** What the exercise asks **
How many lines in the entries below contain the string "should", matching case exactly? Reply with the number alone.

** Input for this task **
------------------------------
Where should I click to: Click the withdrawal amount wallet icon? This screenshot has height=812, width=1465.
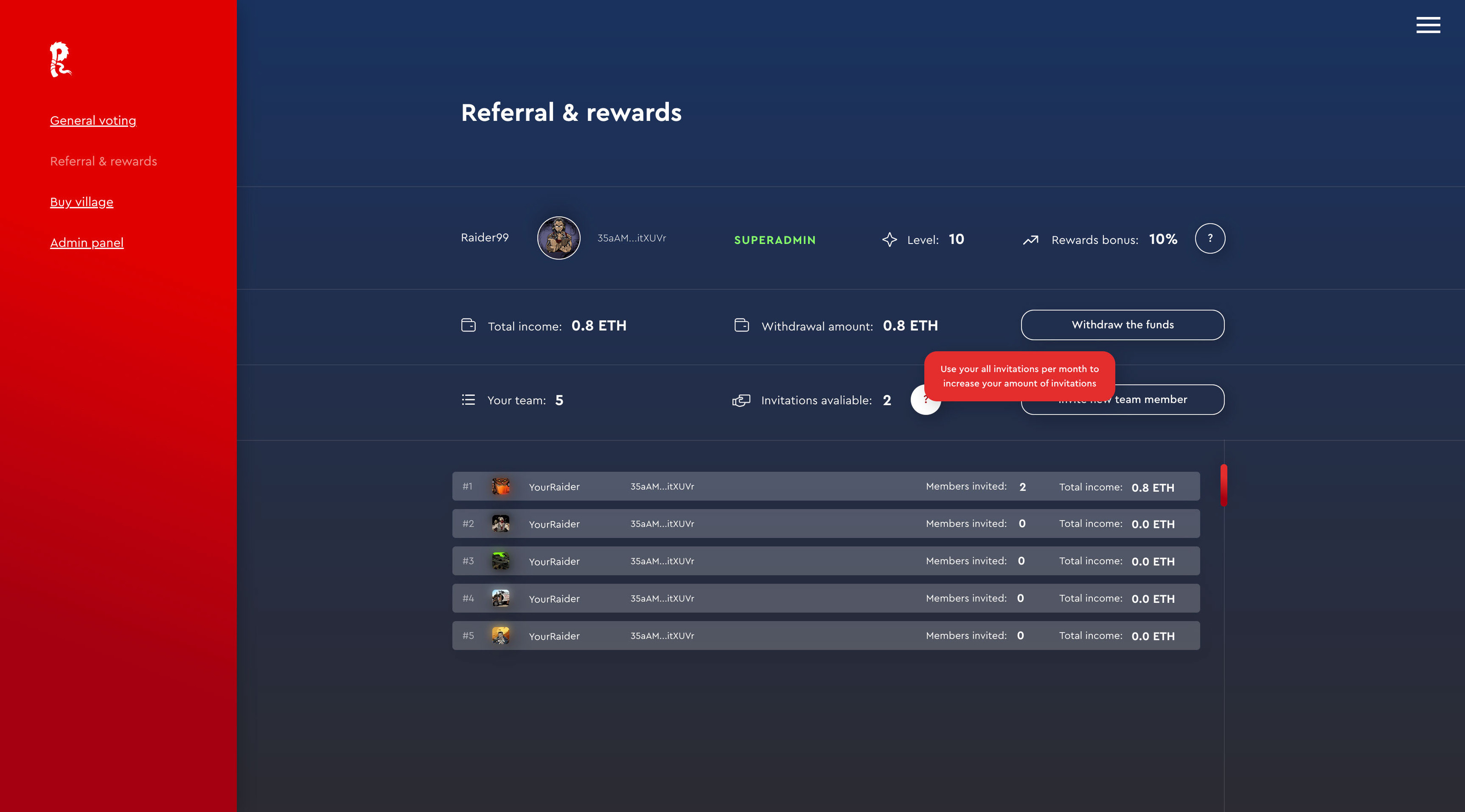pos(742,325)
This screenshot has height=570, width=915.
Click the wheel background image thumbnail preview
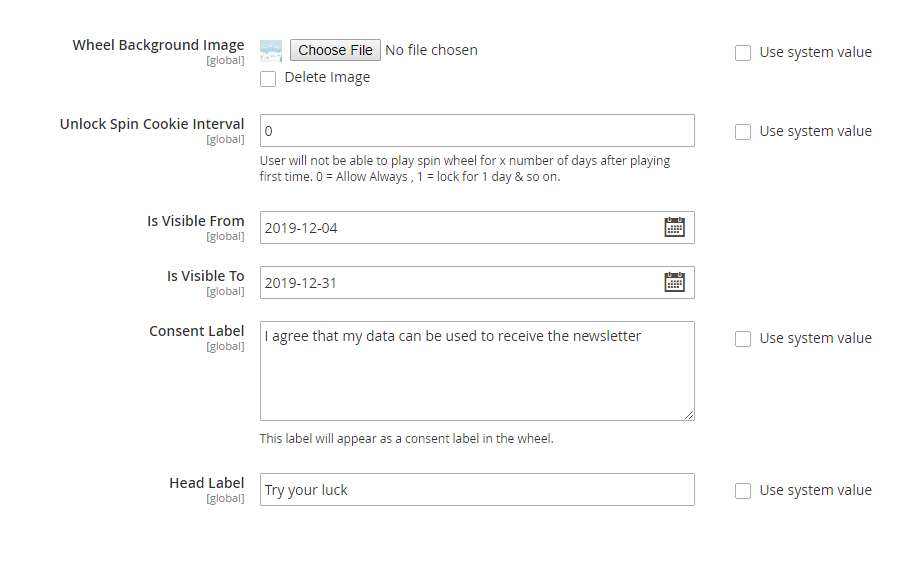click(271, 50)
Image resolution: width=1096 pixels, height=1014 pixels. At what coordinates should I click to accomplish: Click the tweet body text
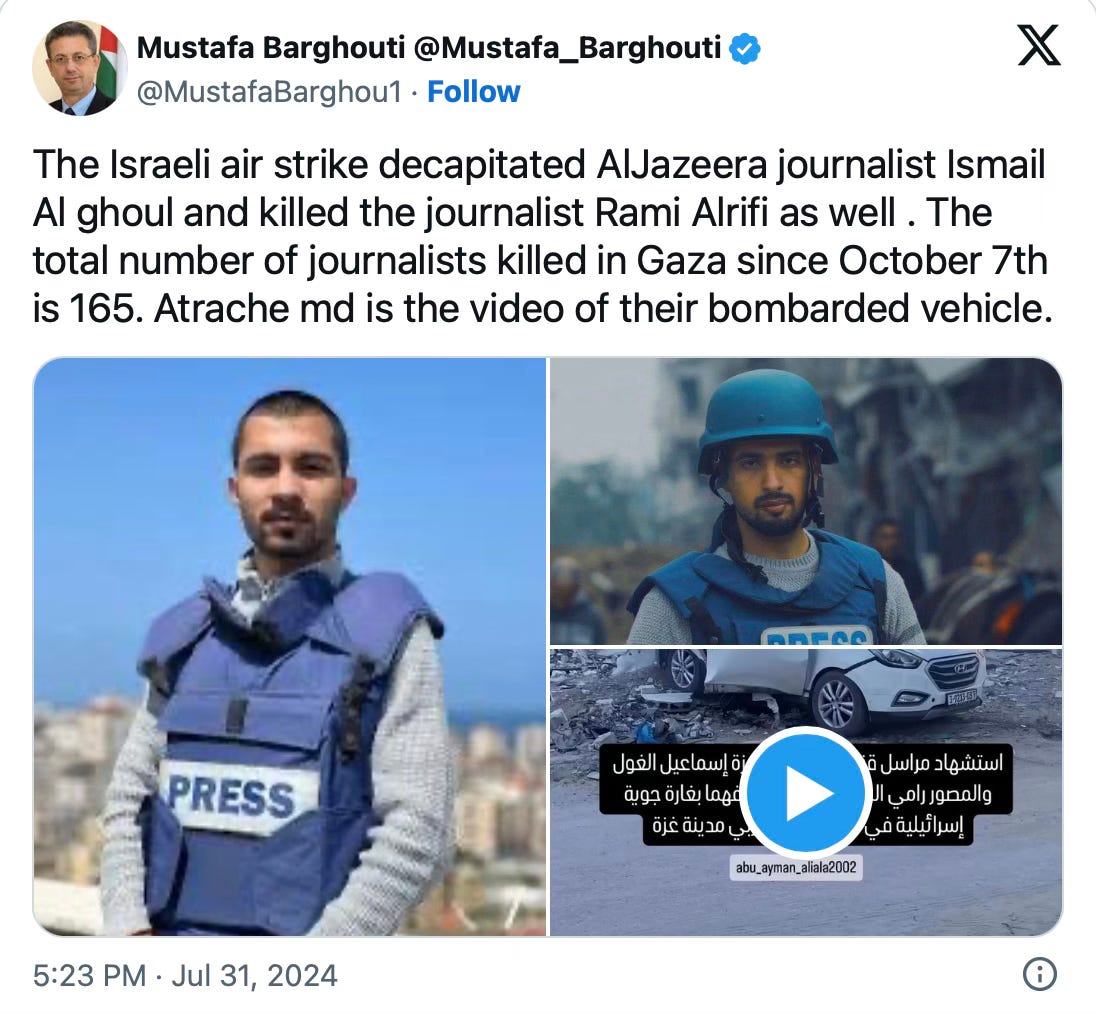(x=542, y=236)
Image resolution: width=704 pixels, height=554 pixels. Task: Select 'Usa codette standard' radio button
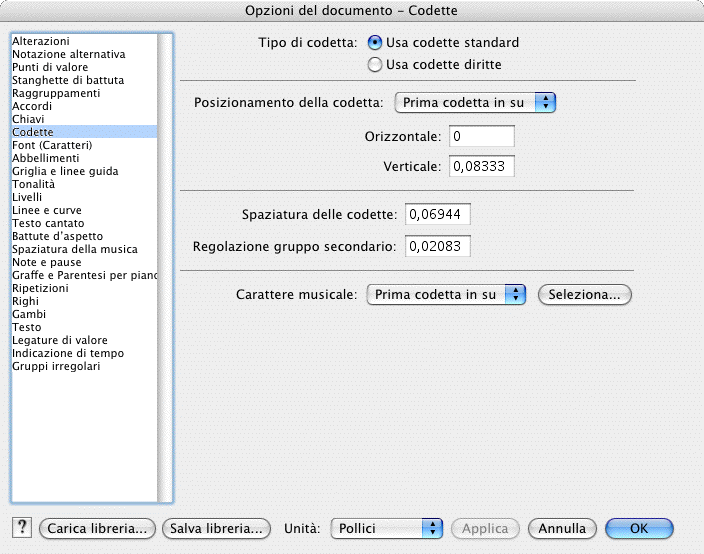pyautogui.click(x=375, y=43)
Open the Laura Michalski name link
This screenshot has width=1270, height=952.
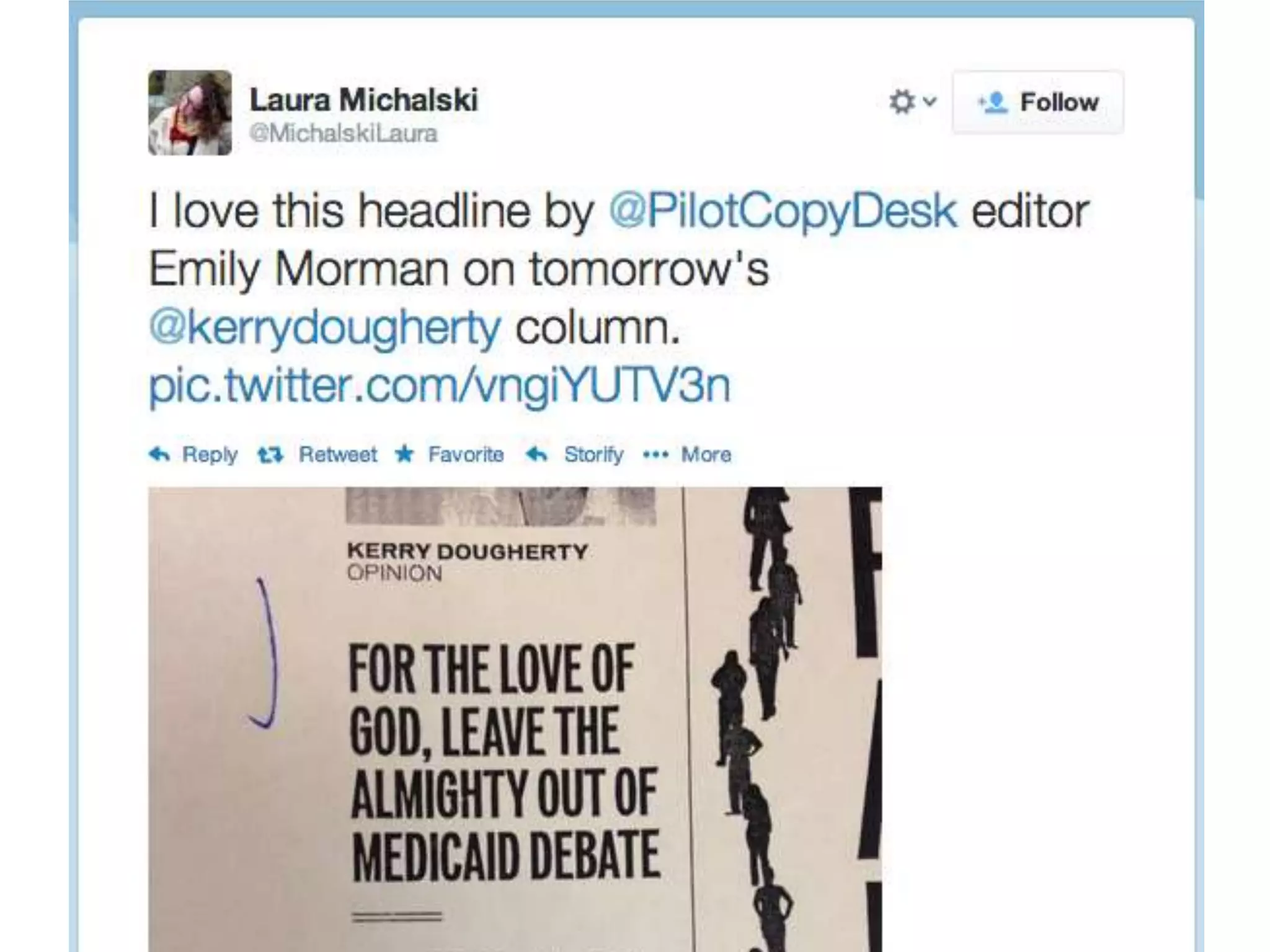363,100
------------------------------
** Response **
2